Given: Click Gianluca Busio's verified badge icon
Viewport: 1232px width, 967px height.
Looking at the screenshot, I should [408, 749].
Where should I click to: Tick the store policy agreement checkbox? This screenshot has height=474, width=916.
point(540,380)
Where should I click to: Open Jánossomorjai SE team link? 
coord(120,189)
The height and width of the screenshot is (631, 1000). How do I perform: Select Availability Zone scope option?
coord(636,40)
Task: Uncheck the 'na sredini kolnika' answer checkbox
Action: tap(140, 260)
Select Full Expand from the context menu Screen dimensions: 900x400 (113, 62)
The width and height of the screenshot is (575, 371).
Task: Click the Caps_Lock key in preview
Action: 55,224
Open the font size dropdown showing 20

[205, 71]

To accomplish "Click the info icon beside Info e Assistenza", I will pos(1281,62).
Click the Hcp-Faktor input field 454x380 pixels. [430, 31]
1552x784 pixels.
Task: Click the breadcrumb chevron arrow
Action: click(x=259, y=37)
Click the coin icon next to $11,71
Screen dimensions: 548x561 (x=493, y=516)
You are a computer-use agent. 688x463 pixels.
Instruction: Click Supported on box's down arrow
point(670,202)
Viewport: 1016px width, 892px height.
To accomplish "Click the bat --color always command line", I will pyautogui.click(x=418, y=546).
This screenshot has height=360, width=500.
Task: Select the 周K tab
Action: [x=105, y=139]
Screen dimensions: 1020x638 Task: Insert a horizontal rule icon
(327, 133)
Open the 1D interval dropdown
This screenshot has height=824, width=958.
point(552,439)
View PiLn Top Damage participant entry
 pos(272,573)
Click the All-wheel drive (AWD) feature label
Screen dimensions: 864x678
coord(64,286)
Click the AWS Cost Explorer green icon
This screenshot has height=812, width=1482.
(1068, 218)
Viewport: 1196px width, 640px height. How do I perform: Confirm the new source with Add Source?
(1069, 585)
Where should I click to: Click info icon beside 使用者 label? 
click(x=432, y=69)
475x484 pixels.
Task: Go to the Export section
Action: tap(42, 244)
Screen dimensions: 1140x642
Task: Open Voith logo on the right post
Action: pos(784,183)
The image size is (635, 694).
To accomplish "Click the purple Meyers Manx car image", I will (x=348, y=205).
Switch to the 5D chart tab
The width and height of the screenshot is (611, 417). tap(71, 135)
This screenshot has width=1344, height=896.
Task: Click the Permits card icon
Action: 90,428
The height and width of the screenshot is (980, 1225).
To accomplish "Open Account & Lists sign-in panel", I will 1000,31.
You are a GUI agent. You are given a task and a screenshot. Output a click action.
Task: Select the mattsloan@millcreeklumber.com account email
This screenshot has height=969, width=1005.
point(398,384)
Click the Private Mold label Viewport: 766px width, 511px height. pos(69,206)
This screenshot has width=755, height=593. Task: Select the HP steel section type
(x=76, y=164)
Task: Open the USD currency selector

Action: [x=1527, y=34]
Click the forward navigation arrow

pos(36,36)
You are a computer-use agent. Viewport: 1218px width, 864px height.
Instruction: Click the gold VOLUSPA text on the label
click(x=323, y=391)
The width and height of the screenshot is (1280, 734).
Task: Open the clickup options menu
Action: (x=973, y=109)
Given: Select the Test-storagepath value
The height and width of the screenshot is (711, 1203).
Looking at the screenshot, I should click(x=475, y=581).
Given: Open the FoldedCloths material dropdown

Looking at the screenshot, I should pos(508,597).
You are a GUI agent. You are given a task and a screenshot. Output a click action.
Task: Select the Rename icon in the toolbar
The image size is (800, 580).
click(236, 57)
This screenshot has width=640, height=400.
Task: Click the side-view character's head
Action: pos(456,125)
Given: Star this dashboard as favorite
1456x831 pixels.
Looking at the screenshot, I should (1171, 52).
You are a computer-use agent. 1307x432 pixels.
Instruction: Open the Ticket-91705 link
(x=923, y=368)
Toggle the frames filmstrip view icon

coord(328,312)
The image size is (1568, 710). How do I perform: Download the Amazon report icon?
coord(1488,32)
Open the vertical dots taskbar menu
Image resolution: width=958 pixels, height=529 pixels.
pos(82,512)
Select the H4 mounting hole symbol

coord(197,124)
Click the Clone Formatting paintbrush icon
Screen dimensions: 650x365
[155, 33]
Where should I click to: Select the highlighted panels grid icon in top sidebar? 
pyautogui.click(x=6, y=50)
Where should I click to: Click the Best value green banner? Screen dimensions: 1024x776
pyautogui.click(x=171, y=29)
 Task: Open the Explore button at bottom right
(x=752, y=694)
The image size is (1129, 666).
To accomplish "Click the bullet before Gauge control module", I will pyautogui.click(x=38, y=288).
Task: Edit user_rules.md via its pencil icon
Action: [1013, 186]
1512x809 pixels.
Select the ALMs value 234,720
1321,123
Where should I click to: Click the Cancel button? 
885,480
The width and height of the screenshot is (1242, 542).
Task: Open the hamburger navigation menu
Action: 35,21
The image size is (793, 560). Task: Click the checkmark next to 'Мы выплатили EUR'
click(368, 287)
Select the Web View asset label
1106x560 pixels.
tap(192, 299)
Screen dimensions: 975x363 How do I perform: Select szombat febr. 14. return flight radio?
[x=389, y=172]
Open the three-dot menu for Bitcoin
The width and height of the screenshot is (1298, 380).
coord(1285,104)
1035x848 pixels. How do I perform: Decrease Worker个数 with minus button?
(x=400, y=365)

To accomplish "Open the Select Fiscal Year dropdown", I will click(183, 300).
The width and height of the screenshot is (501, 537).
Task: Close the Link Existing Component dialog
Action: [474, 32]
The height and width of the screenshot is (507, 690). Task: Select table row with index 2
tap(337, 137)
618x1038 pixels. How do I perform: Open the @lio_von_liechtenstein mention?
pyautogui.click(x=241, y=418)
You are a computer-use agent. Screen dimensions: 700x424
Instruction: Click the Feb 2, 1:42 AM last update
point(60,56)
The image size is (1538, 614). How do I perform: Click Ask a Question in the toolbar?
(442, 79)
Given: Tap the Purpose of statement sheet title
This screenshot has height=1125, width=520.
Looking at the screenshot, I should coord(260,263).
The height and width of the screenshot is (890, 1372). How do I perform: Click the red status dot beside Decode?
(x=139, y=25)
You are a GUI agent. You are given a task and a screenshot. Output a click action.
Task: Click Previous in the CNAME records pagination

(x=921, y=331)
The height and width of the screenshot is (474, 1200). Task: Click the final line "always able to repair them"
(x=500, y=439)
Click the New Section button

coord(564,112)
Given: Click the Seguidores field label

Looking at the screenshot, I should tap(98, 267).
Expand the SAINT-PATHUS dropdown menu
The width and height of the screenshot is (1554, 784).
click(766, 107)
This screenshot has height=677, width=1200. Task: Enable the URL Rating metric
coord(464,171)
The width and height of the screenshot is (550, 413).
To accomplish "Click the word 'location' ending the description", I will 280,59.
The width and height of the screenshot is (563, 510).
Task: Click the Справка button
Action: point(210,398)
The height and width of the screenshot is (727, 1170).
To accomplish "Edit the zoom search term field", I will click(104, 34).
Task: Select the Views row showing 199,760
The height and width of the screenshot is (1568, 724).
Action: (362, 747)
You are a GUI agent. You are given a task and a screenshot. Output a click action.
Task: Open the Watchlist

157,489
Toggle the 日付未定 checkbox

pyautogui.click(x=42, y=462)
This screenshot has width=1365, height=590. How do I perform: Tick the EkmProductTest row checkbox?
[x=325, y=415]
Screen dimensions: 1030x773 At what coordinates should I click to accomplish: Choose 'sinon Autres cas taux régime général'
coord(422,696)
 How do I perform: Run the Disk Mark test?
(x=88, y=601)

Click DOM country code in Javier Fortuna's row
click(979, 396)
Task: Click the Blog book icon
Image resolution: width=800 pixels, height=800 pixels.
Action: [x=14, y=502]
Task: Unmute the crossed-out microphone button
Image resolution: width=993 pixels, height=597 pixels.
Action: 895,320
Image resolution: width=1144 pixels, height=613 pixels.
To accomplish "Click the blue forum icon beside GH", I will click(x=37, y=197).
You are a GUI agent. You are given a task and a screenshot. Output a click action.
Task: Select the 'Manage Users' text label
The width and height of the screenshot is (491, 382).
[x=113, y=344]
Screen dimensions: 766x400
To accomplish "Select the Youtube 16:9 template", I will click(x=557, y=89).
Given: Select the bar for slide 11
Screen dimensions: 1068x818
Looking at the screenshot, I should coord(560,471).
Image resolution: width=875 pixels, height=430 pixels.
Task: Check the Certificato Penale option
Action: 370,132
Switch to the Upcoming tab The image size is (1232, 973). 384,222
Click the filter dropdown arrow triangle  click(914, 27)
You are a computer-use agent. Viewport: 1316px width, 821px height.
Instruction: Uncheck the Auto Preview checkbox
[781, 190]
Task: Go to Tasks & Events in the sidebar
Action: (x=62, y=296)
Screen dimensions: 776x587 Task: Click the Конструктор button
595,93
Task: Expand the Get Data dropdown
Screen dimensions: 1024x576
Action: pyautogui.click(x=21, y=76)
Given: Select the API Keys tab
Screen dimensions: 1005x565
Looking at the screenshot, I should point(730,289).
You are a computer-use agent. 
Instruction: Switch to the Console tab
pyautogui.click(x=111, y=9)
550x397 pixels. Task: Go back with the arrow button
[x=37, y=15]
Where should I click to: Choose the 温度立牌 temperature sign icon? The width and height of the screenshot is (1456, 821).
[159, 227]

* [How to complete this task]
Given the records above, restate word for word only the lines starting at the one with "Screen dimensions: 650x365" and ending at the one with "The image size is (1129, 666).".

* [Solution to the exercise]
Screen dimensions: 650x365
[155, 33]
Where should I click to: Select the highlighted panels grid icon in top sidebar? 
pyautogui.click(x=6, y=50)
Where should I click to: Click the Best value green banner? Screen dimensions: 1024x776
pyautogui.click(x=171, y=29)
 Task: Open the Explore button at bottom right
(x=752, y=694)
The image size is (1129, 666).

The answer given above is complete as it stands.